Between the ruffled shirts and dampened jumpers provided by most British schools, black smart shoes become black Air Force Ones; jewellery glistens under home-dye haircuts; and as soon as the bell rings, parka coats and make-up come out, ready for bus stop snogs and curb-side rivalries.
Originally conceived as an exhibition with cult British photographer Gavin Watson (more on that later), the page features loads of teenage rabble-rousers expressing themselves, via the Spice Girls, Palace x Kickers collaborations and lots of buzzed sides. I spoke with Rich, to find out more.
VICE: Hi Rich. Why do you think kids in Britain are so creative with their school uniform?
Rich London: Your outfit speaks to people from a distance. It’s a hidden code. You might not talk to the rival school across the road, but if you’re all wearing Stone Island and got your hoods up and little Nike gloves on, it says: “We’re up for it.” Or if you’re wearing Doc Martens and fishnets with holes in and you’ve got fingernails painted black, that says: “I’m rebellious”. It’s a language that I don’t think has ever really been decoded because the teachers don’t know how to read it.
What are some of your favourite photos on the page?
My favourite ones are clearly rebellious. There’s a few where you can see a little bit of red hair dye in a school photograph – that’s so close to the bone of what’s allowed. I like seeing kids wearing Doc Martens. To a teacher, they’re black smart shoes, but they mean so much – they’ve got so much history and a rebellious heritage. Kids scratch the toes up and change the colour of the laces just to push things further. There are a few of Gavin’s pictures where the ties are so mashed up that it’s like, how can the teacher not know what’s going on? There are pictures of girls with fake eyelashes on and masses of hairspray where their confidence is through the roof. I love seeing the rebellion shine through.
There are some classic school looks, like the fat tie or wearing white instead of black socks. What are some of the most popular tweaks you’ve spotted when working on the project?

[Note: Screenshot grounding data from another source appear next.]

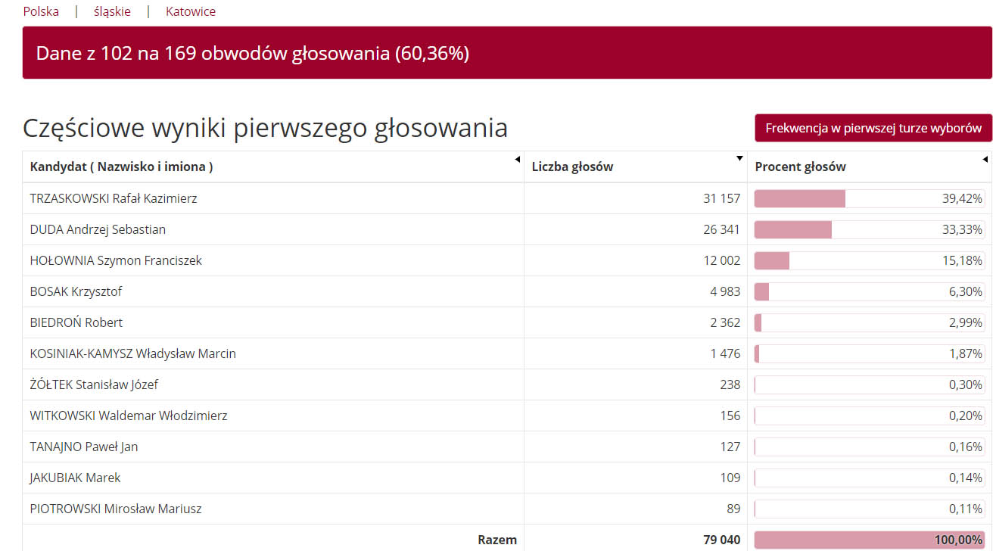Click Trzaskowski's 39,42% progress bar
Viewport: 996px width, 551px height.
click(870, 198)
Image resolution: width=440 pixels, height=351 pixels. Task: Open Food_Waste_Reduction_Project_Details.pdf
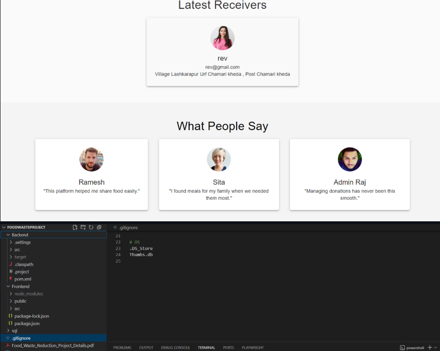[53, 345]

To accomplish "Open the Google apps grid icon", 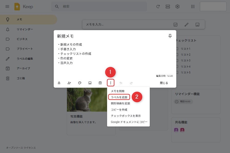I will (x=193, y=7).
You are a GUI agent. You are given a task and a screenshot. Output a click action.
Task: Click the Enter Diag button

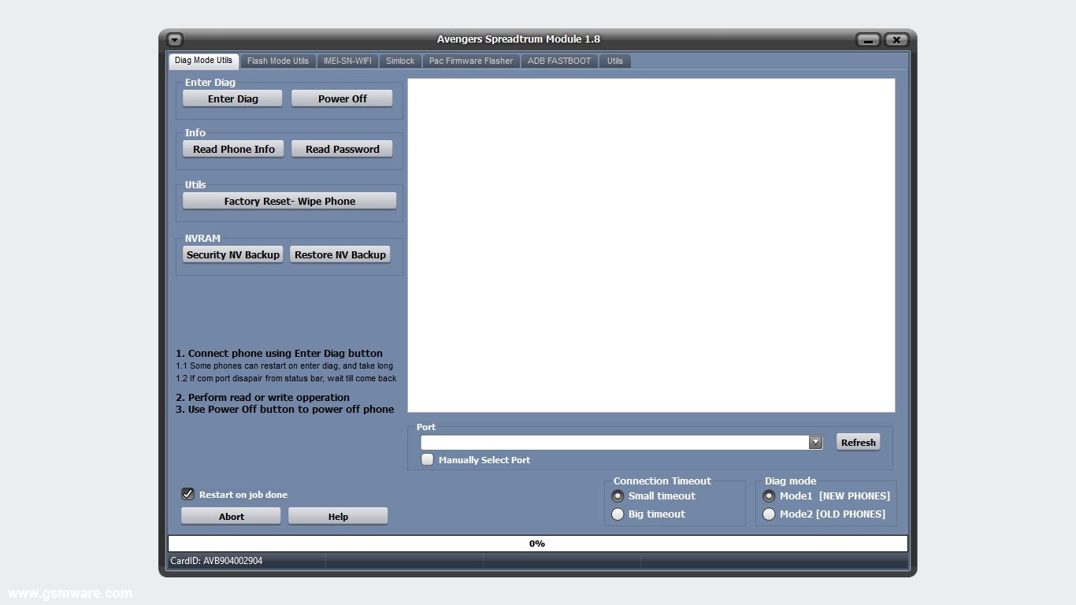click(x=232, y=98)
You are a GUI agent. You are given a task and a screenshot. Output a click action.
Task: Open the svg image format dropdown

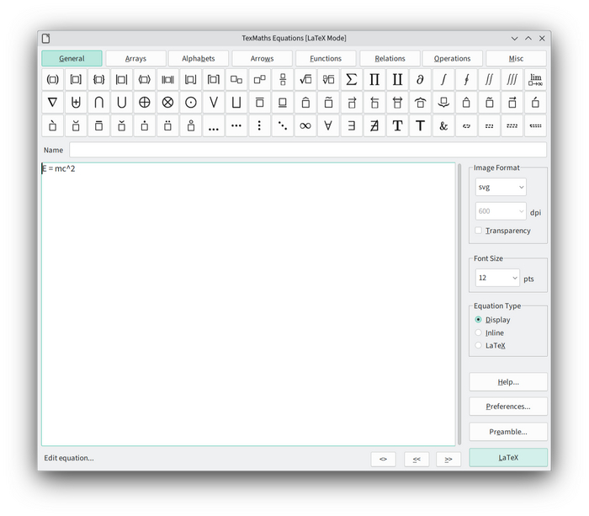[x=501, y=187]

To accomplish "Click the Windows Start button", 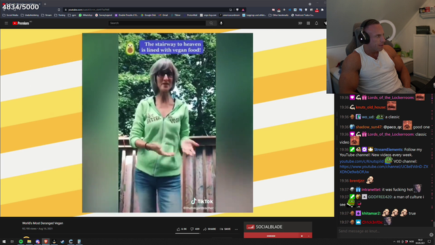I will point(4,242).
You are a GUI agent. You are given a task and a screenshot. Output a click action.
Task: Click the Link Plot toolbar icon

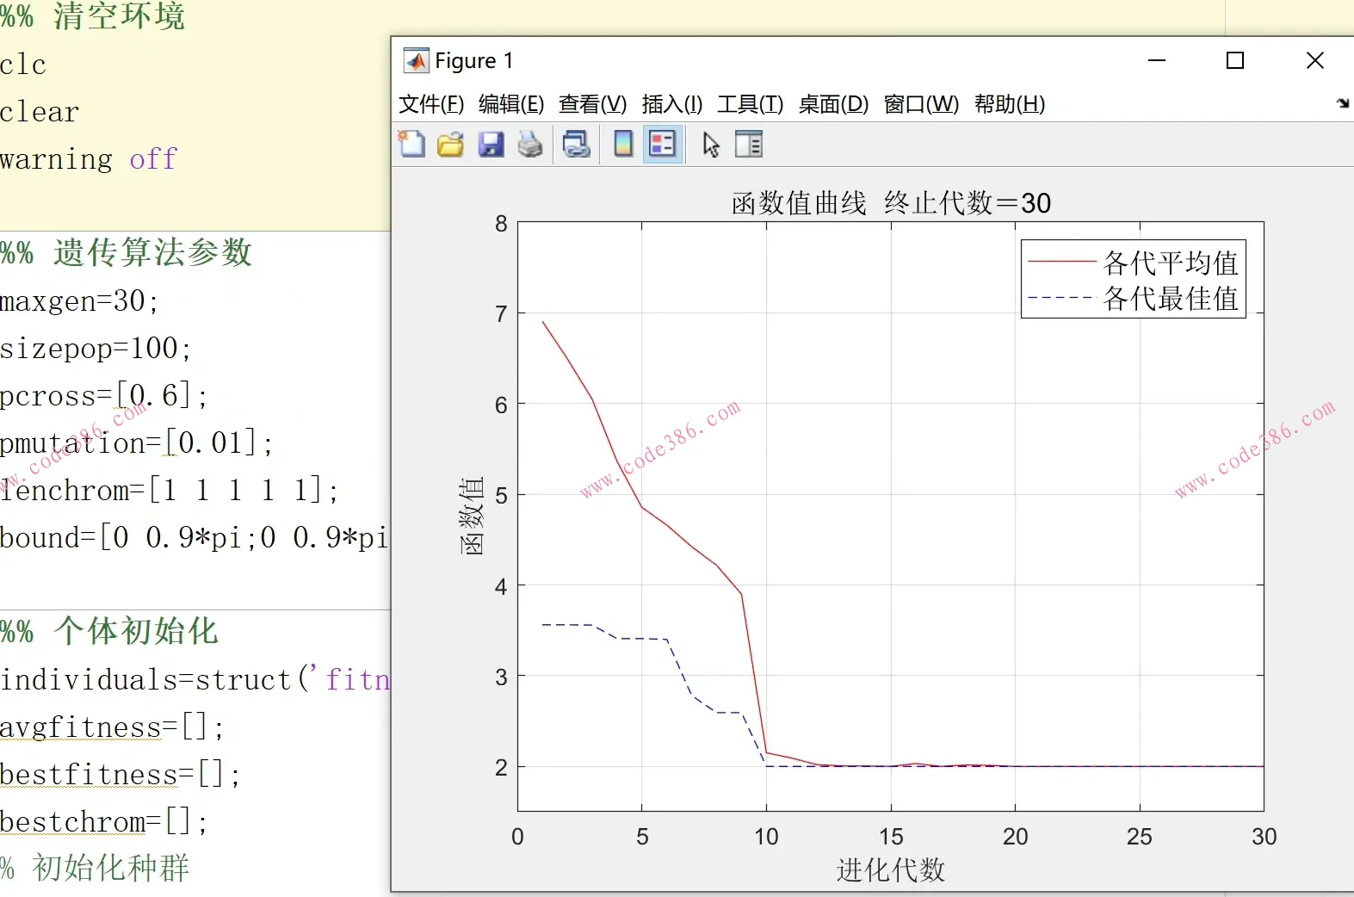576,145
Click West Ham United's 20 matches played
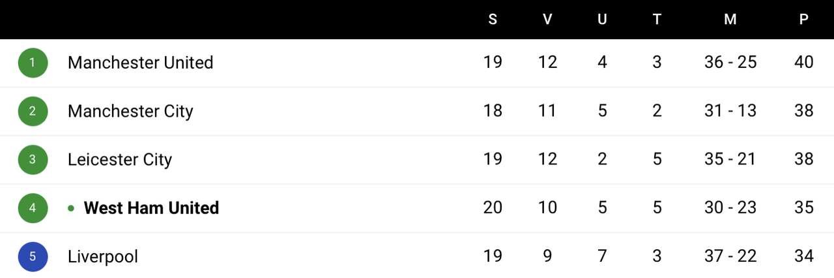This screenshot has width=834, height=278. coord(493,208)
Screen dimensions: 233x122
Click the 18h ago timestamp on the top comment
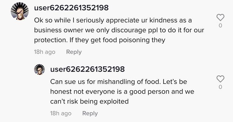44,52
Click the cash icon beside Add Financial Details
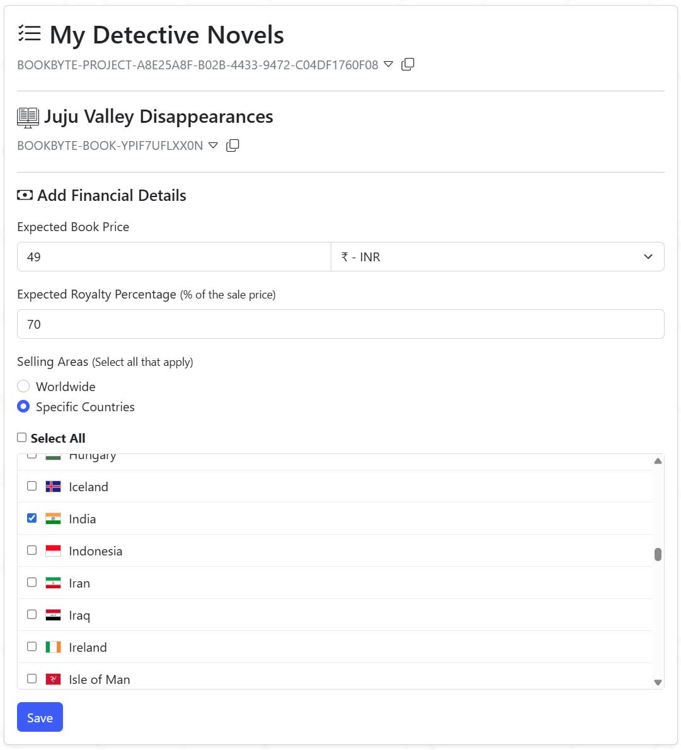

There are things you have to wear: the shirt, the tie, the trousers, and sometimes a jumper and blazer. Anything outside that is a grey area. There are so many variables. The size and shape of the knot on your tie says a lot. I’ve seen pictures of Noel Gallagher with a massively fat tie back in the day at school. That means “I don’t give a shit.” It’s like: “I’ve come to school not ready, I can’t be bothered to finish my tie.” A skinny tie has been a bit more rebellious on the other side, whether you’re into punk or more electronic, dance stuff. Tucking the tie in is a thing. Socks can be different shades if you can get away with different colours. Jewellery is a big one – lots of girls will sneak piercings in. Guys can sometimes get away with a little stud.
Lots of the tweaks come down to the fundamental idea of rebellion. Is that the case?
Any uniform and set of rules are potentially bendable. In a lot of schools, the uniform is set out to create equality and alleviate bullying. But they’ve left out so many things that have variables like shoes, belts, bags, coats, hats, beanies, scarves and gloves; and also the way the clothes are made to fit. It’s like in prison: You have to wear the uniform but you can get a tattoo anywhere; you can shave your head. If you bend the rules, you’re sending a signal to your peers and creating a hierarchy. It’s creating a uniform within a uniform.
How are you getting hold of all the photos?
It’s been 95 percent research. I’ve worked in fashion for 20 years and always been fascinated with youth culture in its purest form. Some of these pictures have been on mood boards of mine for years.
What are the future plans for the project?
Before lockdown I was asked to do an exhibition at the Saatchi Gallery, but that’s been put on hold. In the meantime, I’m putting a book together of everything. I’m collating all the images and rights and usage for that. We’ll do an exhibition where Gavin will show his work and hopefully get other photographers too.